## The data

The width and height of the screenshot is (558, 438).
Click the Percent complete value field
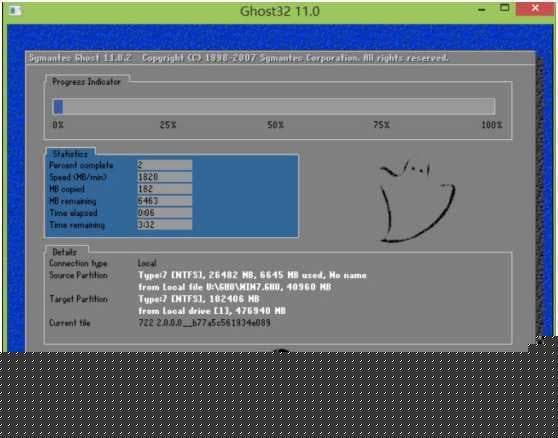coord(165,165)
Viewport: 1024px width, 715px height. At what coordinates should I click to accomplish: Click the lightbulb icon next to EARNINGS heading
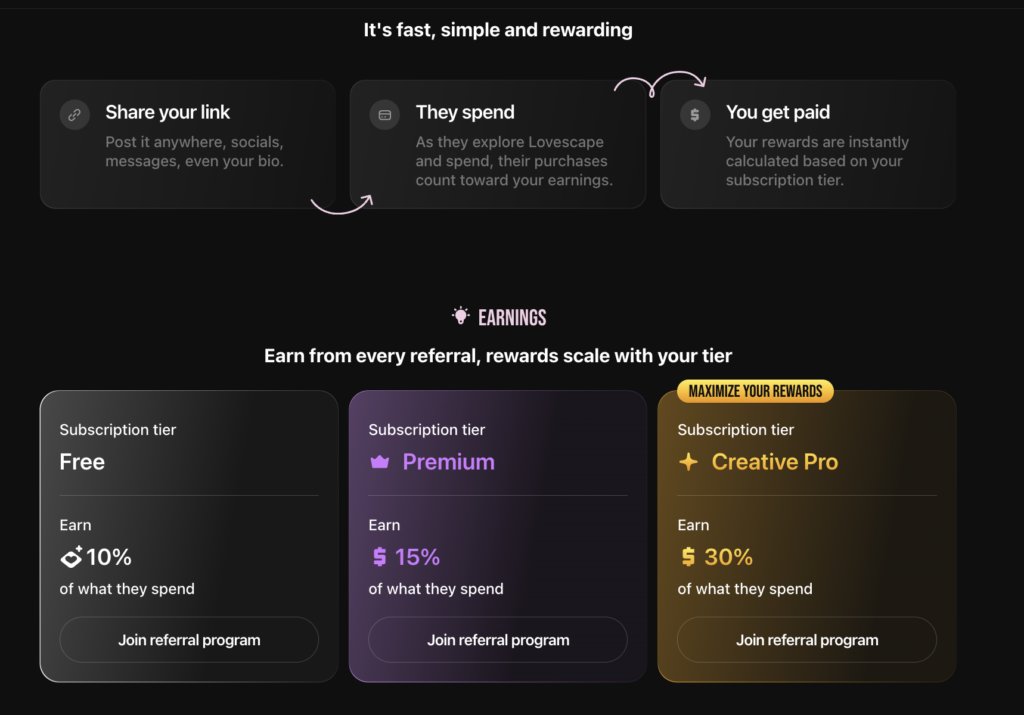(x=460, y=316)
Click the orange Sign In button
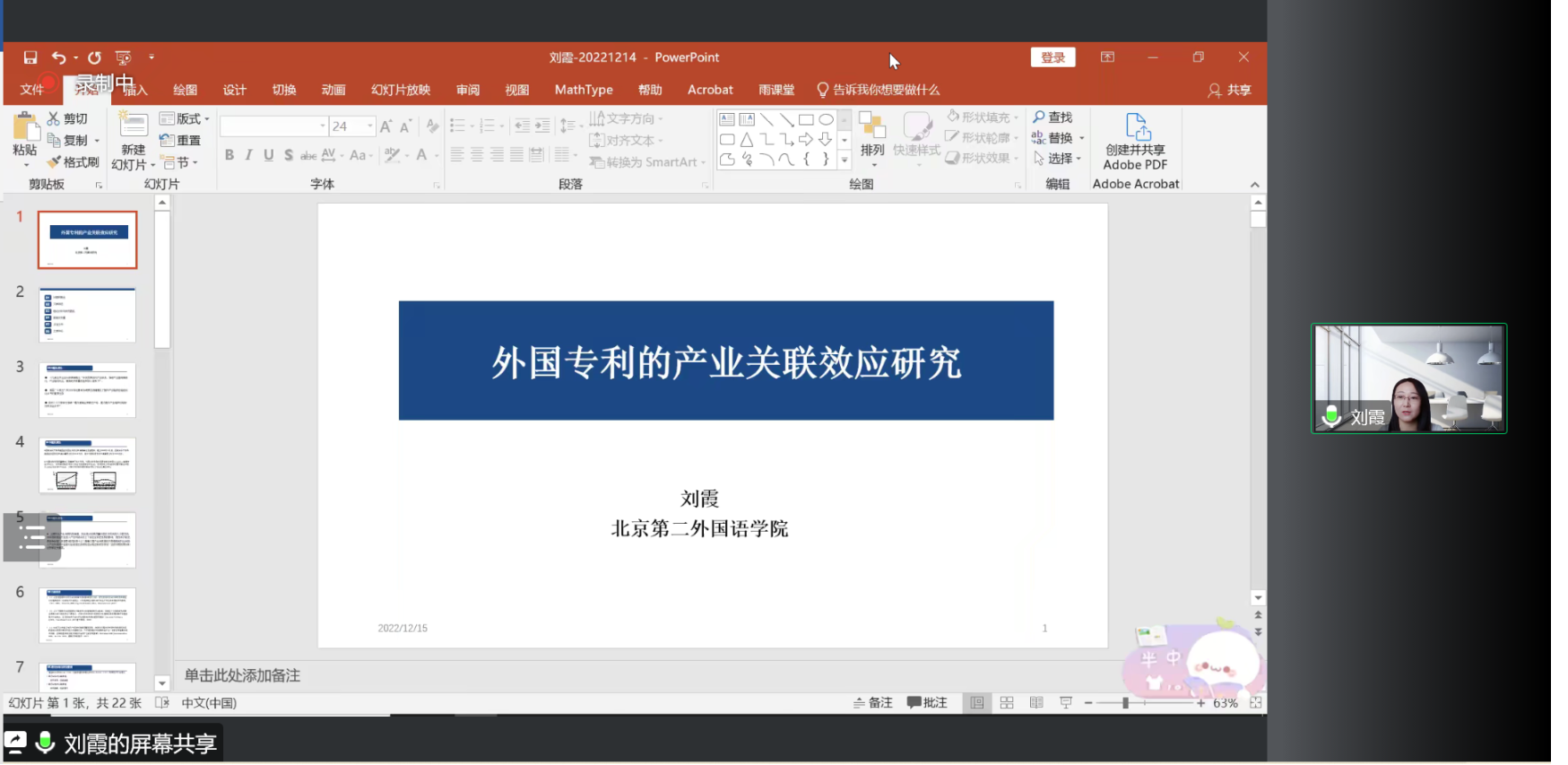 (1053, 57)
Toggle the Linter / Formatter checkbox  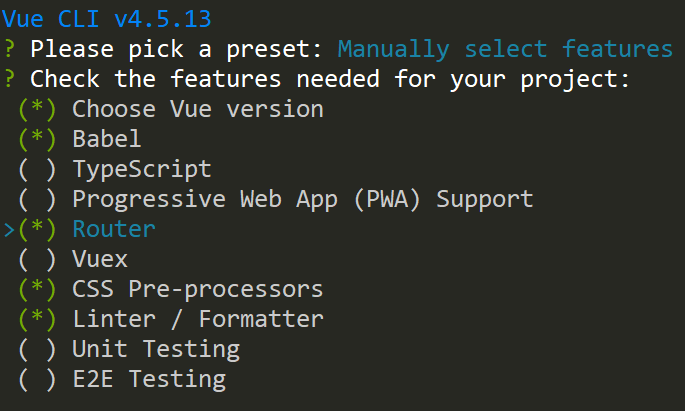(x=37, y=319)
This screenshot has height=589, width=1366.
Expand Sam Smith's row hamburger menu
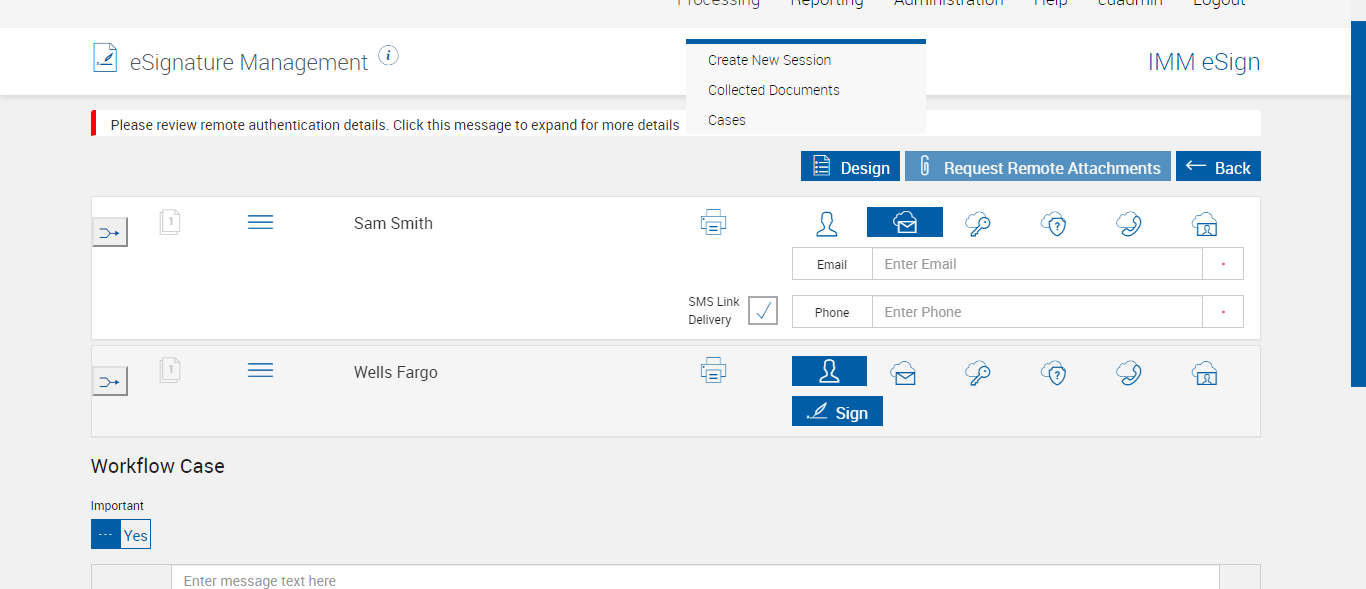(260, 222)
---
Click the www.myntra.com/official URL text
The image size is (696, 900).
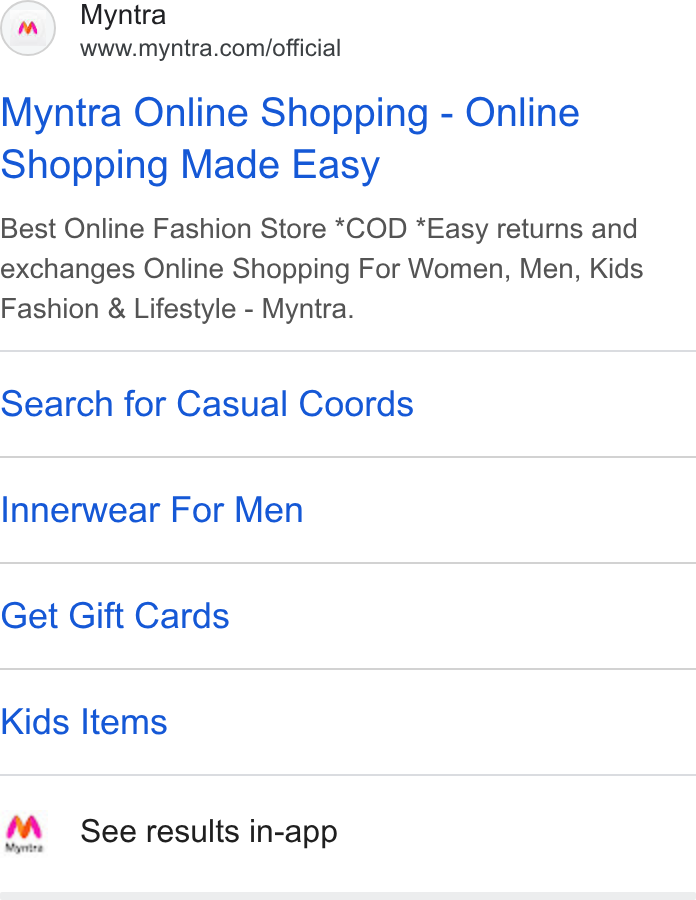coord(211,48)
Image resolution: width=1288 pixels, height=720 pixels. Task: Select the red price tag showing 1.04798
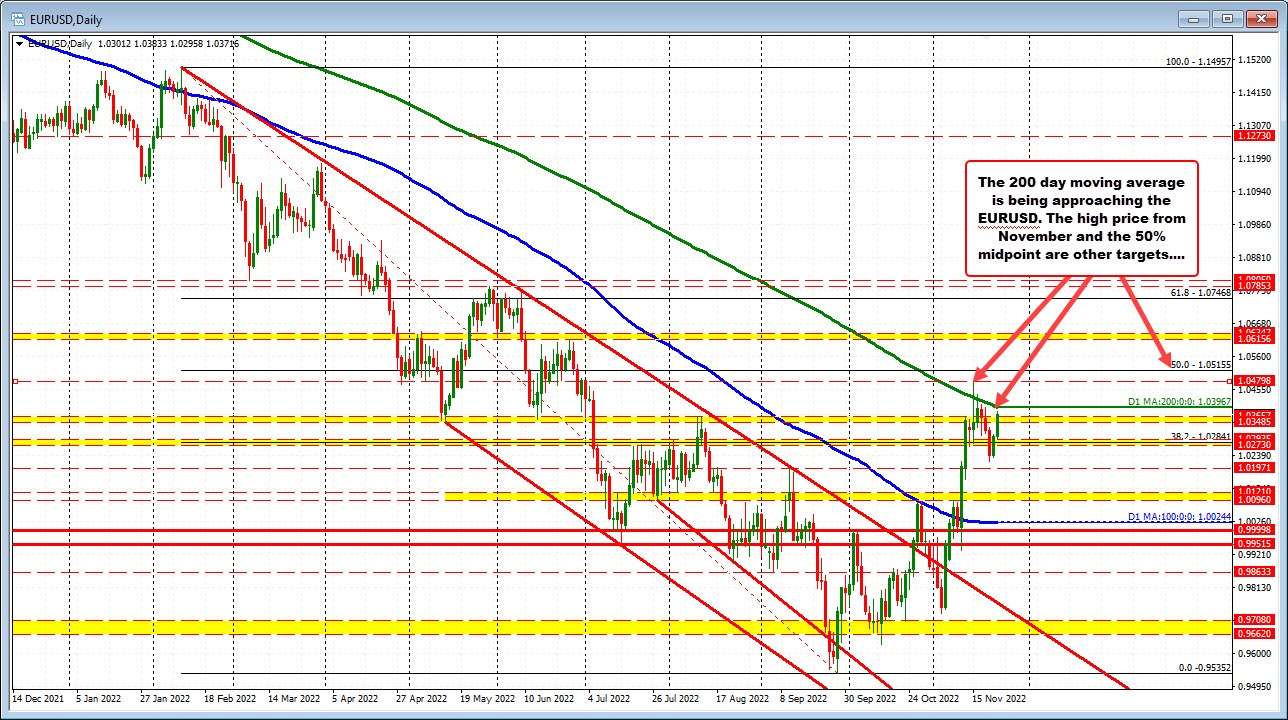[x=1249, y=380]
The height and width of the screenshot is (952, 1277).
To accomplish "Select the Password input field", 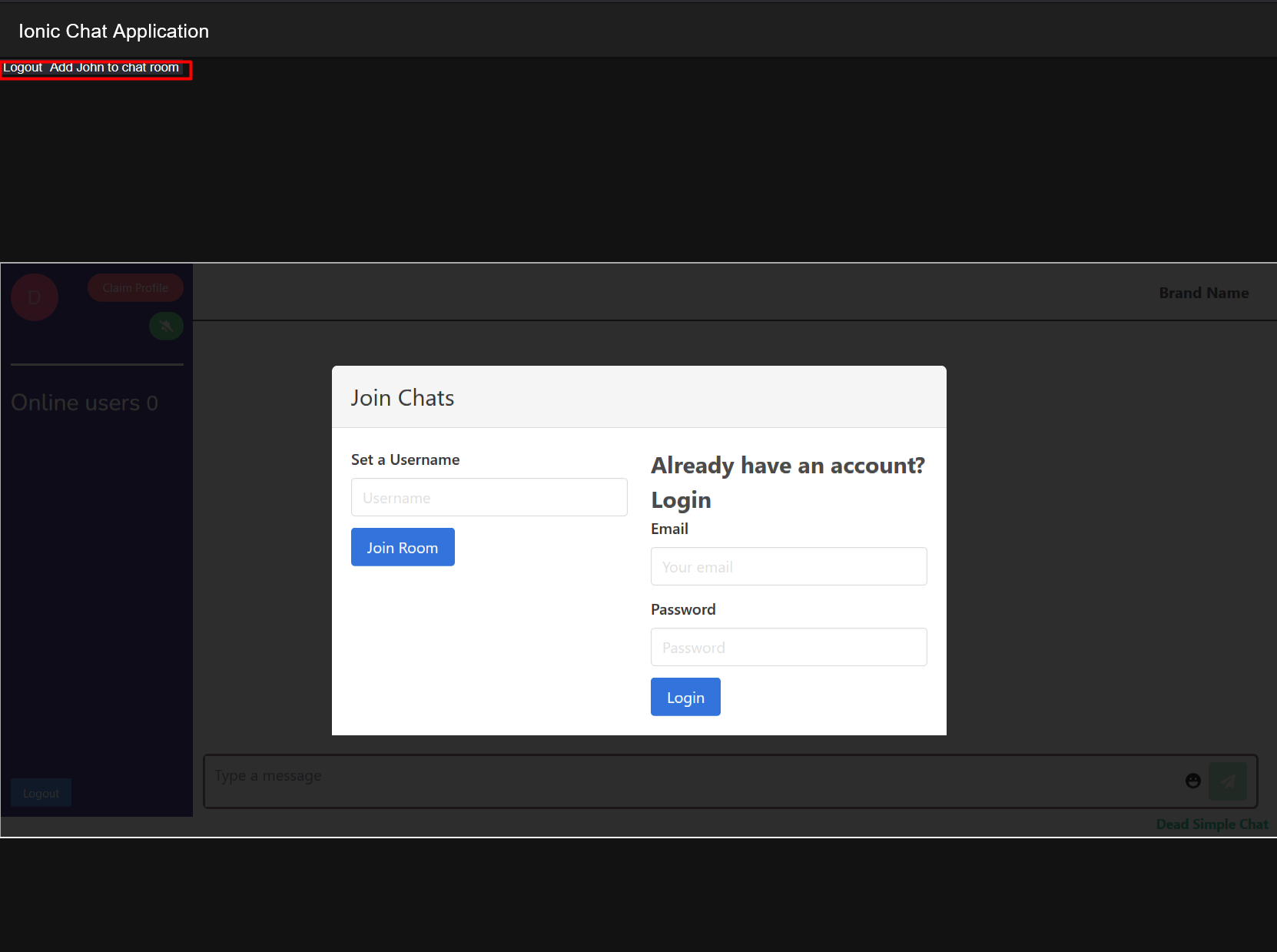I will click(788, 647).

## Task to carry out
Lines containing the word "screenshot" must be found in the data above and copied.

## Response
The width and height of the screenshot is (558, 438).
This screenshot has height=589, width=1366.
The height and width of the screenshot is (952, 1277).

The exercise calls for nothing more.